### [Exercise description]
From the first line to the last, write out the data below exactly.
Segment Start: Data under study
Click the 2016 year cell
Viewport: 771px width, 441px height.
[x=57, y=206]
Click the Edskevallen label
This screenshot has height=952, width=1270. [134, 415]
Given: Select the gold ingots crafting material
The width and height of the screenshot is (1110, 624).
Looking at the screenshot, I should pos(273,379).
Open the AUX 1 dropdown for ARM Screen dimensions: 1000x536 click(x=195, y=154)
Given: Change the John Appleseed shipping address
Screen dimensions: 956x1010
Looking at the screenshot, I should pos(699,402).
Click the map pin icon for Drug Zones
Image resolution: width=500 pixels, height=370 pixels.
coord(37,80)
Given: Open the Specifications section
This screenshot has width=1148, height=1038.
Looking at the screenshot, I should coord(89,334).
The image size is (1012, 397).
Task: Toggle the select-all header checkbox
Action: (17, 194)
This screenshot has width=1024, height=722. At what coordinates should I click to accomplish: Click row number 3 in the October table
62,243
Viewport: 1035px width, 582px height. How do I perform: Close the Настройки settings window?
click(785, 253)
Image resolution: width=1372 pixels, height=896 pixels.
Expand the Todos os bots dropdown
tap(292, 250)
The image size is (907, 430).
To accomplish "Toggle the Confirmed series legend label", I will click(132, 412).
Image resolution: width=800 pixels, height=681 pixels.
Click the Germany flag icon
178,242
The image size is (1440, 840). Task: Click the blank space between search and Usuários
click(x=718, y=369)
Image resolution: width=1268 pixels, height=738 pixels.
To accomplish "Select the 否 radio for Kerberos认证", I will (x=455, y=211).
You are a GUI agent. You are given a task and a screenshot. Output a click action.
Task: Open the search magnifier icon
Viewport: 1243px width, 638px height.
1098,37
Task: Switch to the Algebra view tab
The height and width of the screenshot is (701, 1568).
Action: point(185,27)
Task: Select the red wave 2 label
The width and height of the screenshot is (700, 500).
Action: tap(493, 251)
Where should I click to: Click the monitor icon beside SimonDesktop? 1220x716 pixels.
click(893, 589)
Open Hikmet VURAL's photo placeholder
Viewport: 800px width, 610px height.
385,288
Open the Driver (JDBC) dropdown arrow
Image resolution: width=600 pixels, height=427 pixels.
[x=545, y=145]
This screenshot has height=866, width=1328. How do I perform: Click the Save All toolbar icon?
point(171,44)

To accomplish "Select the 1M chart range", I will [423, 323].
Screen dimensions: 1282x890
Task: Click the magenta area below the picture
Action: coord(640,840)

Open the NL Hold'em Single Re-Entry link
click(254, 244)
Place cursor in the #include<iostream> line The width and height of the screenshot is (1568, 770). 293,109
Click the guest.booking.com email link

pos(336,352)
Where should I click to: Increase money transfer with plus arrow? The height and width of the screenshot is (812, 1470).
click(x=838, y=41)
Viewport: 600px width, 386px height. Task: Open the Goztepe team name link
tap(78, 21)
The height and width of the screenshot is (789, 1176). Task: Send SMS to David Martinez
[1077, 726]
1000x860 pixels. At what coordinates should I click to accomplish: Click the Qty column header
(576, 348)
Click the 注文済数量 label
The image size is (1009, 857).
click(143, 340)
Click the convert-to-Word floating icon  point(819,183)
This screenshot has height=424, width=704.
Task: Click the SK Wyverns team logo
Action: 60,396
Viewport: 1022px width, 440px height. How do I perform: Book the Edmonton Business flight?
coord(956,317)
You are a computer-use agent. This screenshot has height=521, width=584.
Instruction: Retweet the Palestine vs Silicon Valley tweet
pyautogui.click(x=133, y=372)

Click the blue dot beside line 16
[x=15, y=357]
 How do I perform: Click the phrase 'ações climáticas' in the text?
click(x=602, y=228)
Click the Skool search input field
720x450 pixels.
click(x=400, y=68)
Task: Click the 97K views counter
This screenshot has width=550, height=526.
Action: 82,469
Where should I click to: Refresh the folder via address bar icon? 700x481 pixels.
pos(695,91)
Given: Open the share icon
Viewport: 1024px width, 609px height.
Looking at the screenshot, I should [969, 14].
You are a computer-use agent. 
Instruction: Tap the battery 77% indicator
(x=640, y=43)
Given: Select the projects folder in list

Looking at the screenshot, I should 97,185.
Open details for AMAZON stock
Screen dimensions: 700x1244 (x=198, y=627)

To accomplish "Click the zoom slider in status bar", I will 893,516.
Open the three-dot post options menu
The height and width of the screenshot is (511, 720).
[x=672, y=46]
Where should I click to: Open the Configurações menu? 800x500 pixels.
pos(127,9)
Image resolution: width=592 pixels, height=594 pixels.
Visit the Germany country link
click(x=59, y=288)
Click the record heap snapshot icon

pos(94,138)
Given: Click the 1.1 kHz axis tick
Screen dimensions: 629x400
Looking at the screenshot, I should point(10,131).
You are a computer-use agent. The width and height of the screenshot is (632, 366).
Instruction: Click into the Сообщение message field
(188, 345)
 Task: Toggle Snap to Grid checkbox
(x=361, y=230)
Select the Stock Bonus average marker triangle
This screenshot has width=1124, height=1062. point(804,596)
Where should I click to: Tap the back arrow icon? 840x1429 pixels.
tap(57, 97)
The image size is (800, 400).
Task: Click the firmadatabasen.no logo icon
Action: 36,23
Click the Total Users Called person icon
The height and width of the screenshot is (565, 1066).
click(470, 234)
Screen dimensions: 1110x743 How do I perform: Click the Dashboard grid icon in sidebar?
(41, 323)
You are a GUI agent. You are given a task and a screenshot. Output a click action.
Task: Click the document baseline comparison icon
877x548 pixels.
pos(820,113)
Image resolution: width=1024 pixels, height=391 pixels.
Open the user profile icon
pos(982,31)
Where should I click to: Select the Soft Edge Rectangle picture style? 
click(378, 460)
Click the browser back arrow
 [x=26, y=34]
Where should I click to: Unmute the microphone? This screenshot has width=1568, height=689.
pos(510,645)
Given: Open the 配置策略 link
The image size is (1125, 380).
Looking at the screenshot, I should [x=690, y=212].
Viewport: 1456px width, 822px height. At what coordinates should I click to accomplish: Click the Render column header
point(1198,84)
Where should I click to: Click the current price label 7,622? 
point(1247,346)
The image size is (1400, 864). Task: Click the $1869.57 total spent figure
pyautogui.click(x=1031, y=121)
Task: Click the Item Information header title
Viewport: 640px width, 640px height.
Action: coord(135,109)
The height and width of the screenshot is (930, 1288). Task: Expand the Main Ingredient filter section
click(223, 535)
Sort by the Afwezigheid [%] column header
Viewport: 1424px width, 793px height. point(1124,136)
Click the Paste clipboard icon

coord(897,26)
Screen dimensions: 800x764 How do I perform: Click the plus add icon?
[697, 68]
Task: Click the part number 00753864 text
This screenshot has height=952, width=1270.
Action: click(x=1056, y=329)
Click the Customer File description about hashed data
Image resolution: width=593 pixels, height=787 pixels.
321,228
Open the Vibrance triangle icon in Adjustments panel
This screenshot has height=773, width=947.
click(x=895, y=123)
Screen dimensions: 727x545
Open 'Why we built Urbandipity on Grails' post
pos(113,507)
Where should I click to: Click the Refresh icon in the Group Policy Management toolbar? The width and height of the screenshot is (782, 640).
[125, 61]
Segment End: Data under study
### [Written solution]
Click the 2016 year cell
Viewport: 771px width, 441px height.
[x=57, y=206]
Click the Edskevallen label
This screenshot has height=952, width=1270. [134, 415]
Given: Select the gold ingots crafting material
The width and height of the screenshot is (1110, 624).
Looking at the screenshot, I should pos(273,379).
Open the AUX 1 dropdown for ARM Screen dimensions: 1000x536 click(x=195, y=154)
Given: Change the John Appleseed shipping address
Screen dimensions: 956x1010
Looking at the screenshot, I should pos(699,402).
Click the map pin icon for Drug Zones
Image resolution: width=500 pixels, height=370 pixels.
coord(37,80)
Given: Open the Specifications section
This screenshot has width=1148, height=1038.
Looking at the screenshot, I should coord(89,334).
The image size is (1012, 397).
Task: Toggle the select-all header checkbox
Action: (17, 194)
This screenshot has width=1024, height=722. At what coordinates should I click to accomplish: Click row number 3 in the October table
62,243
Viewport: 1035px width, 582px height. How do I perform: Close the Настройки settings window?
click(785, 253)
Image resolution: width=1372 pixels, height=896 pixels.
Expand the Todos os bots dropdown
tap(292, 250)
The image size is (907, 430).
To accomplish "Toggle the Confirmed series legend label", I will click(132, 412).
Image resolution: width=800 pixels, height=681 pixels.
Click the Germany flag icon
178,242
The image size is (1440, 840). Task: Click the blank space between search and Usuários
click(x=718, y=369)
Image resolution: width=1268 pixels, height=738 pixels.
To accomplish "Select the 否 radio for Kerberos认证", I will (x=455, y=211).
You are a GUI agent. You are given a task and a screenshot. Output a click action.
Task: Open the search magnifier icon
Viewport: 1243px width, 638px height.
1098,37
Task: Switch to the Algebra view tab
The height and width of the screenshot is (701, 1568).
Action: point(185,27)
Task: Select the red wave 2 label
The width and height of the screenshot is (700, 500).
Action: tap(493, 251)
Where should I click to: Click the monitor icon beside SimonDesktop? 1220x716 pixels.
click(893, 589)
Open Hikmet VURAL's photo placeholder
Viewport: 800px width, 610px height.
385,288
Open the Driver (JDBC) dropdown arrow
Image resolution: width=600 pixels, height=427 pixels.
[x=545, y=145]
This screenshot has height=866, width=1328. How do I perform: Click the Save All toolbar icon?
point(171,44)

To accomplish "Select the 1M chart range", I will [423, 323].
Screen dimensions: 1282x890
Task: Click the magenta area below the picture
Action: coord(640,840)

Open the NL Hold'em Single Re-Entry link
click(254, 244)
Place cursor in the #include<iostream> line The width and height of the screenshot is (1568, 770). 293,109
Click the guest.booking.com email link

pos(336,352)
Where should I click to: Increase money transfer with plus arrow? The height and width of the screenshot is (812, 1470).
click(x=838, y=41)
Viewport: 600px width, 386px height. Task: Open the Goztepe team name link
tap(78, 21)
The height and width of the screenshot is (789, 1176). Task: Send SMS to David Martinez
[1077, 726]
1000x860 pixels. At what coordinates should I click to accomplish: Click the Qty column header
(576, 348)
Click the 注文済数量 label
The image size is (1009, 857).
click(143, 340)
Click the convert-to-Word floating icon  point(819,183)
This screenshot has height=424, width=704.
Task: Click the SK Wyverns team logo
Action: 60,396
Viewport: 1022px width, 440px height. How do I perform: Book the Edmonton Business flight?
coord(956,317)
You are a computer-use agent. This screenshot has height=521, width=584.
Instruction: Retweet the Palestine vs Silicon Valley tweet
pyautogui.click(x=133, y=372)

Click the blue dot beside line 16
[x=15, y=357]
 How do I perform: Click the phrase 'ações climáticas' in the text?
click(x=602, y=228)
Click the Skool search input field
720x450 pixels.
click(x=400, y=68)
Task: Click the 97K views counter
This screenshot has width=550, height=526.
Action: 82,469
Where should I click to: Refresh the folder via address bar icon? 700x481 pixels.
pos(695,91)
Given: Open the share icon
Viewport: 1024px width, 609px height.
Looking at the screenshot, I should [969, 14].
You are a computer-use agent. 
Instruction: Tap the battery 77% indicator
(x=640, y=43)
Given: Select the projects folder in list

Looking at the screenshot, I should 97,185.
Open details for AMAZON stock
Screen dimensions: 700x1244 (x=198, y=627)

To accomplish "Click the zoom slider in status bar", I will 893,516.
Open the three-dot post options menu
The height and width of the screenshot is (511, 720).
[x=672, y=46]
Where should I click to: Open the Configurações menu? 800x500 pixels.
pos(127,9)
Image resolution: width=592 pixels, height=594 pixels.
Visit the Germany country link
click(x=59, y=288)
Click the record heap snapshot icon

pos(94,138)
Given: Click the 1.1 kHz axis tick
Screen dimensions: 629x400
Looking at the screenshot, I should point(10,131).
You are a computer-use agent. The width and height of the screenshot is (632, 366).
Instruction: Click into the Сообщение message field
(188, 345)
 Task: Toggle Snap to Grid checkbox
(x=361, y=230)
Select the Stock Bonus average marker triangle
This screenshot has width=1124, height=1062. point(804,596)
Where should I click to: Tap the back arrow icon? 840x1429 pixels.
tap(57, 97)
The image size is (800, 400).
Task: Click the firmadatabasen.no logo icon
Action: 36,23
Click the Total Users Called person icon
The height and width of the screenshot is (565, 1066).
click(470, 234)
Screen dimensions: 1110x743 How do I perform: Click the Dashboard grid icon in sidebar?
(41, 323)
You are a GUI agent. You are given a task and a screenshot. Output a click action.
Task: Click the document baseline comparison icon
877x548 pixels.
pos(820,113)
Image resolution: width=1024 pixels, height=391 pixels.
Open the user profile icon
pos(982,31)
Where should I click to: Select the Soft Edge Rectangle picture style? 
click(378, 460)
Click the browser back arrow
 [x=26, y=34]
Where should I click to: Unmute the microphone? This screenshot has width=1568, height=689.
pos(510,645)
Given: Open the 配置策略 link
The image size is (1125, 380).
Looking at the screenshot, I should [x=690, y=212].
Viewport: 1456px width, 822px height. At what coordinates should I click to accomplish: Click the Render column header
point(1198,84)
Where should I click to: Click the current price label 7,622? 
point(1247,346)
The image size is (1400, 864). Task: Click the $1869.57 total spent figure
pyautogui.click(x=1031, y=121)
Task: Click the Item Information header title
Viewport: 640px width, 640px height.
Action: coord(135,109)
The height and width of the screenshot is (930, 1288). Task: Expand the Main Ingredient filter section
click(223, 535)
Sort by the Afwezigheid [%] column header
Viewport: 1424px width, 793px height. point(1124,136)
Click the Paste clipboard icon

coord(897,26)
Screen dimensions: 800x764 How do I perform: Click the plus add icon?
[697, 68]
Task: Click the part number 00753864 text
This screenshot has height=952, width=1270.
Action: click(x=1056, y=329)
Click the Customer File description about hashed data
Image resolution: width=593 pixels, height=787 pixels.
321,228
Open the Vibrance triangle icon in Adjustments panel
This screenshot has height=773, width=947.
click(x=895, y=123)
Screen dimensions: 727x545
Open 'Why we built Urbandipity on Grails' post
pos(113,507)
Where should I click to: Click the Refresh icon in the Group Policy Management toolbar? The width and height of the screenshot is (782, 640).
[125, 61]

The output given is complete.